Uganda has also fared well with the Millennium Development Goals in terms of water and sanitation achievements throughout the country.

Moreover, the prospect of attracting investment in tourism needs to be complimented by quality road networks throughout the country to some of the main national parks and attractions. Queen Elizabeth National Park, the Bwindi Impenetrable Forest, and Murchison Falls National Park are all major tourist attractions in Uganda that could be made more profitable with the advent of improved accessibility.

Nor should it be forgotten that Uganda is East Africa's third largest economy, and a major coffee exporter in its own right. With reliable power and infrastructure, much more could be earned from value addition to its agroindustry.

MATERIAL PROVIDED ->
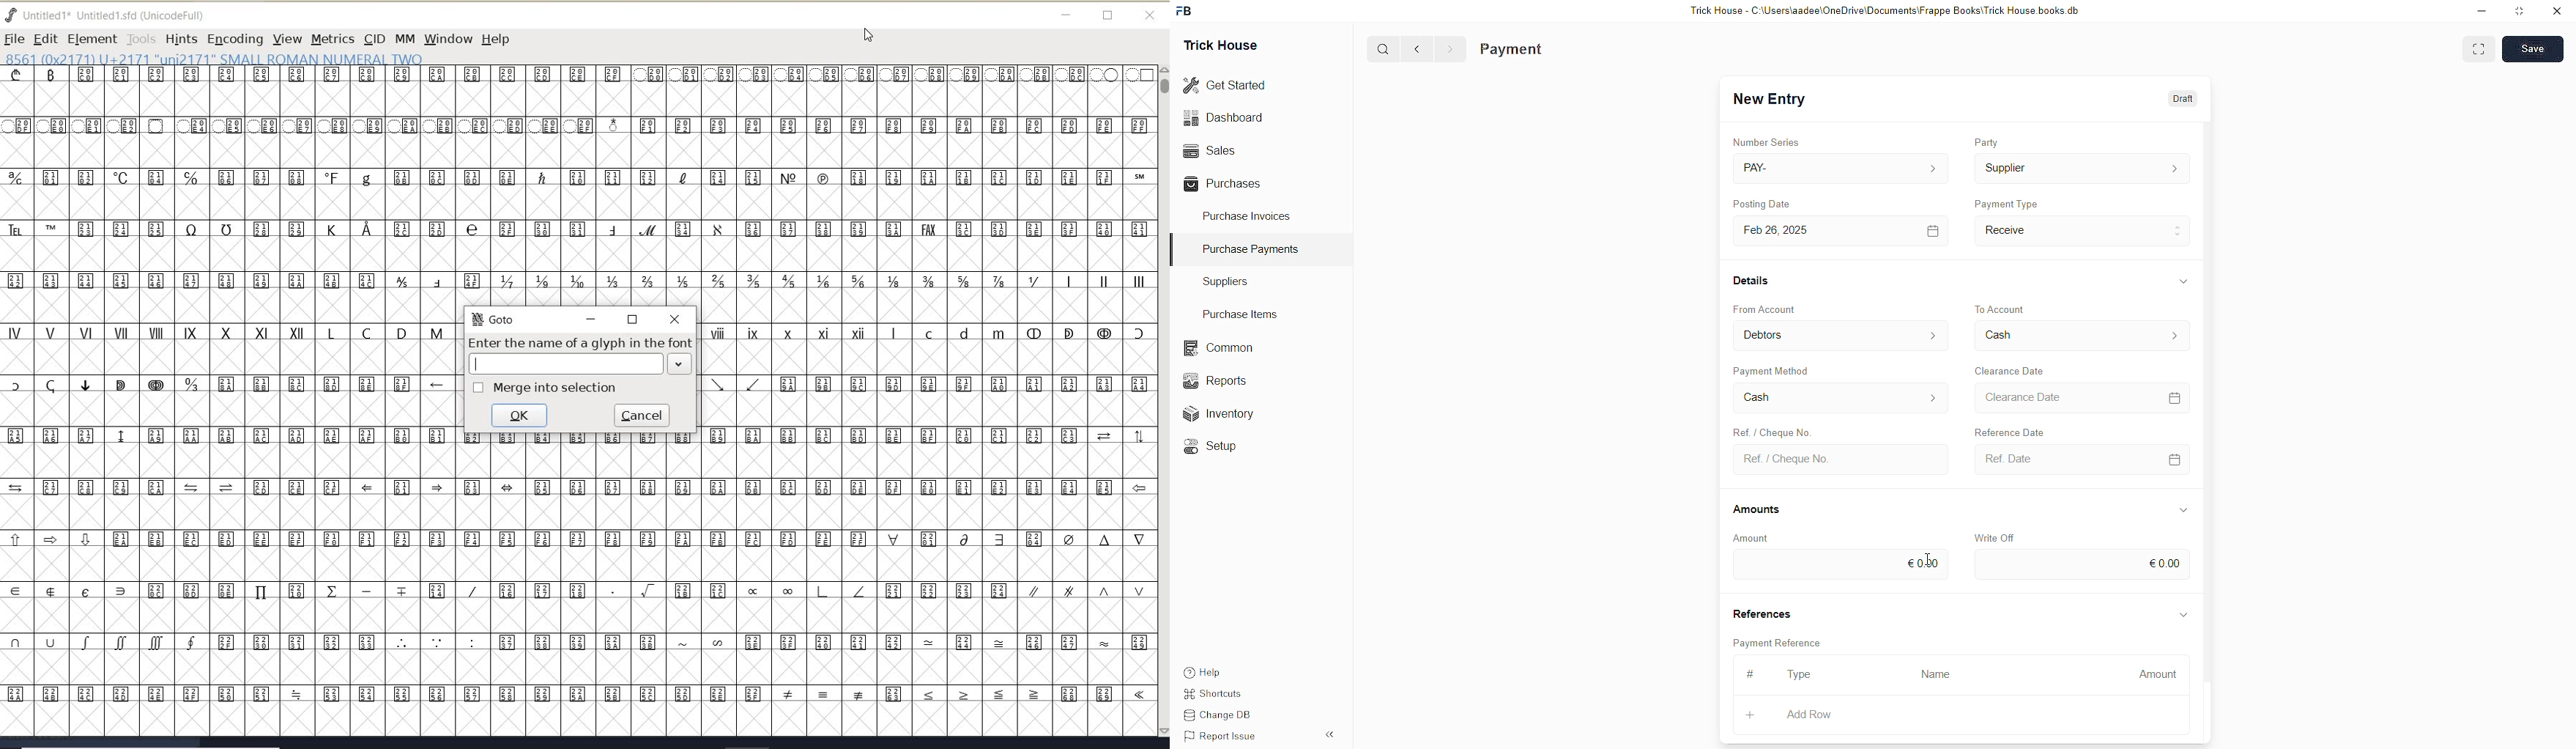 The height and width of the screenshot is (756, 2576). What do you see at coordinates (1767, 308) in the screenshot?
I see `From Account` at bounding box center [1767, 308].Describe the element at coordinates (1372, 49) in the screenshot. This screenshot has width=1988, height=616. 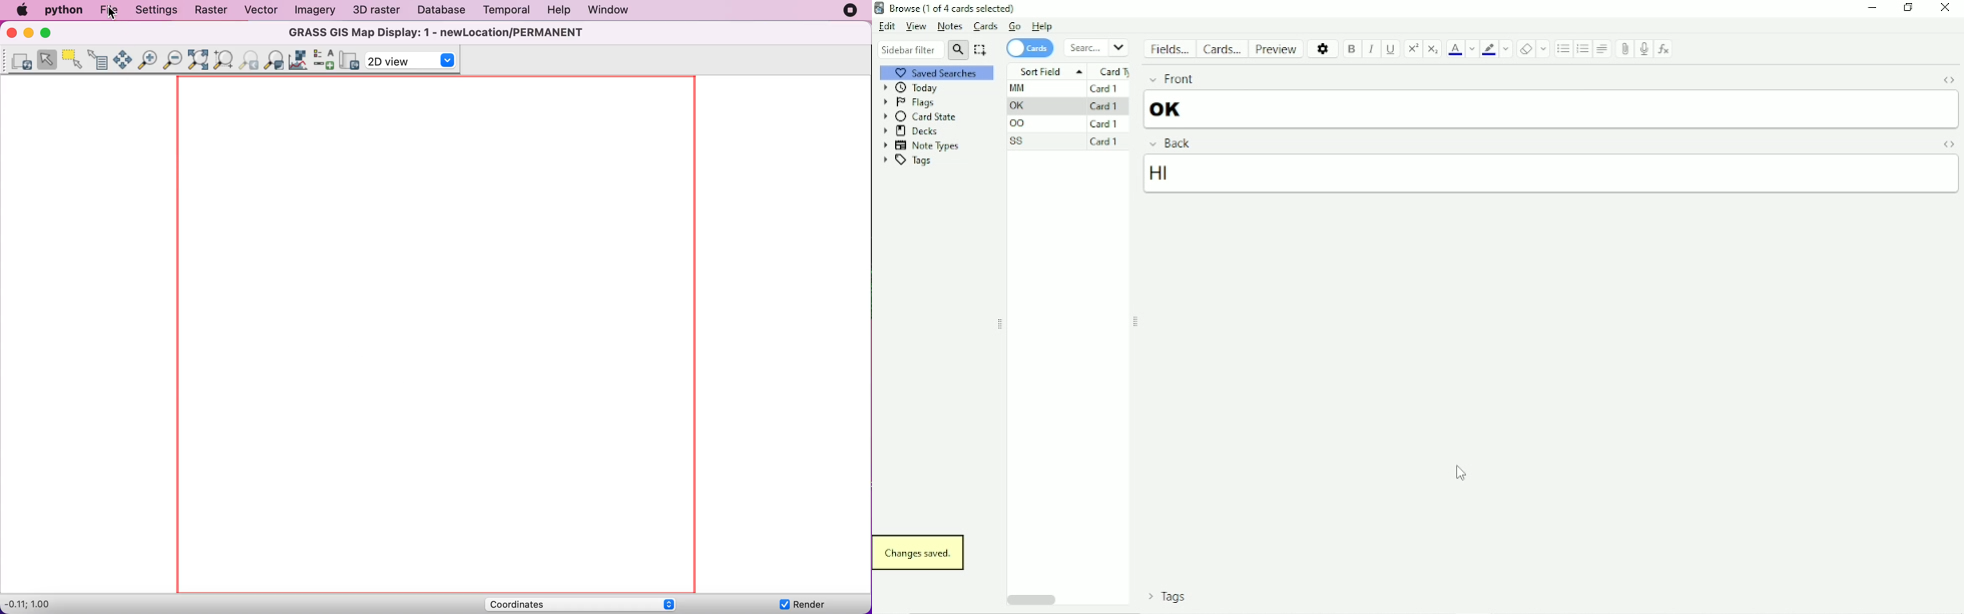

WHAT IS ASKED ->
1. In the passage on Uganda's development, what rank does Uganda's economy hold among East African economies?
2. Pick up the passage on Uganda's development after its final sentence and carry it forward.

FINAL ANSWERS ->
1. Third largest

2.
Even as Uganda strives to be a top-50 crude oil producer, the country is now urgently having to find concrete solutions to power supply issues that have slowed economic growth. Hopefully, major projects such as the 700MW Karuma hydro station that the government has committed US$85.52m to develop will close the country's energy gap.

Consequently, as Uganda reaches 5o, there is a renewed sense of optimism and maturity in terms of what they believe can now be achieved. The capital city, Kampala, has embarked upon an ambitious five-year plan of regeneration, characterised by a campaign to make the city more sustainable, attractive and able to better deliver critical services to all residents.